MHP'li Yalçın: Bahçeli'nin tavrı DEM’e, yerini netleştirme, dostunu düşmanını belli etme uyarısıdır

MHP'li Semih Yalçın, "Genel Başkanımız Sayın Bahçeli’nin tavrı, bazı aklı evvellerin ve kronik muarızlarımızın iddia ettiği gibi asla terörizme verilmiş bir taviz değildir. Sayın Bahçeli’nin daveti; parlamento çatısı altında sözde siyaset yapan bir partiye, DEM’e, emperyalizmin taşeronu olmaktan vazgeçme çağrısıdır.  Safını ve yerini netleştirme, dostunu düşmanını belli etme uyarısıdır." dedi.

11 Dakika
OKUNMA SÜRESİ
MHP'li Yalçın: Bahçeli'nin tavrı DEM’e, yerini netleştirme, dostunu düşmanını belli etme uyarısıdır
KAYNAK: Haber Mekezi

Milliyetçi Hareket Partisi Genel Başkan Yardımcısı ve İstanbul Milletvekili Prof. Dr. E. Semih Yalçın, “Bir ve Birlikte Hilale Doğru” Ankara Bölge Toplantısında yaptığı basın açıklaması yaptı.Yalçın açıklamasında, “Genel Başkanımız Sayın Bahçeli’nin tavrı, bazı aklı evvellerin ve kronik muarızlarımızın iddia ettiği gibi asla terörizme verilmiş bir taviz değildir. Sayın Bahçeli’nin daveti; parlamento çatısı altında sözde siyaset yapan bir partiye, DEM’e, emperyalizmin taşeronu olmaktan vazgeçme çağrısıdır.  Safını ve yerini netleştirme, dostunu düşmanını belli etme uyarısıdır. ABD’nin mayın eşeği PKK ile bağlarını tamamen koparıp Türkiye partisi olma tavsiyesidir. Sayın Genel Başkanımız tarafından ısrarla, sabırla iyi niyet ve ferasetle dillendirilen çağrı; birlik, beraberlik ve bin yıllık kardeşliğin korunmasını hedeflemektedir. Bu çağrının temel gayesi, terörü ülkemizin gündeminden sonsuza kadar kaldırmaktır. ” ifadelerini kullandı.
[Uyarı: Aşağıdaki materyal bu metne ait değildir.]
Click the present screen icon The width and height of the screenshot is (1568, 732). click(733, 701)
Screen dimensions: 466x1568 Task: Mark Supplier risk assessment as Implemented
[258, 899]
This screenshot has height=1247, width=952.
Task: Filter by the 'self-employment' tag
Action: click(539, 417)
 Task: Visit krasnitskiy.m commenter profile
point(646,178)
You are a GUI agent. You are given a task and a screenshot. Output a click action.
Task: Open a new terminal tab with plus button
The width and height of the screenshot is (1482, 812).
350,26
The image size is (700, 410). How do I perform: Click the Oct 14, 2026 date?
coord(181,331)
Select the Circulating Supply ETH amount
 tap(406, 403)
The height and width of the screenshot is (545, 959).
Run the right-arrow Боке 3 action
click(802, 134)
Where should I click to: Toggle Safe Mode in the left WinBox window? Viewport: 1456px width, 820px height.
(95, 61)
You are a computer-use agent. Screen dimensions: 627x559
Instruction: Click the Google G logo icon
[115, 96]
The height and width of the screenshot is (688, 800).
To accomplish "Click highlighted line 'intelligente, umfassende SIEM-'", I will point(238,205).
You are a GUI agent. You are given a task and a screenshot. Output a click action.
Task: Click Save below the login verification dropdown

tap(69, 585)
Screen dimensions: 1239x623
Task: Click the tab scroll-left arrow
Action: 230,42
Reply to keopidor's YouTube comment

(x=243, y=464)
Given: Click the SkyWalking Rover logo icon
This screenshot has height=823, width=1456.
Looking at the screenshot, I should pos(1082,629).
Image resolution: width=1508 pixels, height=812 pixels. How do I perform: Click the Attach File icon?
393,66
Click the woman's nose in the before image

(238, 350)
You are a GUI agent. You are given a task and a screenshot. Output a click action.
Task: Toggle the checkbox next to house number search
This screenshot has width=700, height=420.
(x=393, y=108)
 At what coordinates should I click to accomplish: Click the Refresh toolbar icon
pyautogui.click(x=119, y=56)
MHP'li Semih Yalçın'ın açıklamasının tamamı:

Değerli dava arkadaşlarım, Muhterem hazirun, Genel Başkanımız Sayın Devlet Bahçeli’nin talimatlarıyla yurt çapında başlattığımız “BİR VE BİRLİKTE HİLALE DOĞRU TÜRKİYE TOPLANTILARI” temalı toplantılarımızın Ankara ayağı dolayısıyla aranızda bulunmaktan bahtiyarlık duyuyorum. Hepiniz hoş geldiniz, safalar getirdiniz. Cumhuriyet’imiz ikinci yüzyılına girerken Türkiye, “21. YÜZYILDA LİDER ÜLKE” hedefleri yolunda emin ve dev adımlarla ilerlemektedir. Bu yolda elbette karşımıza iç ve dış engeller çıkarılmaya, yolumuza ihanet hendekleri kazılmaya çalışılacaktır. Ancak Türkiye; her türlü tehlike karşısında hazır ve nazır, her çeşit tehdidi savuşturacak dayanıklılığa ve güce malik muazzam bir ülkedir. Milletimiz; binlerce yıllık tarihî birikimle kurduğu bu son Türk devletini yaşatacak, kendi mevcudiyetini sürdürecek, bekasını sağlayacak azim ve kararlılığa sahiptir. Bölgesel ve küresel ölçekte meydana gelen son gelişmeler; dâhilî ve harici dinamikleri değiştirmiş, taşları yerinden oynamıştır.  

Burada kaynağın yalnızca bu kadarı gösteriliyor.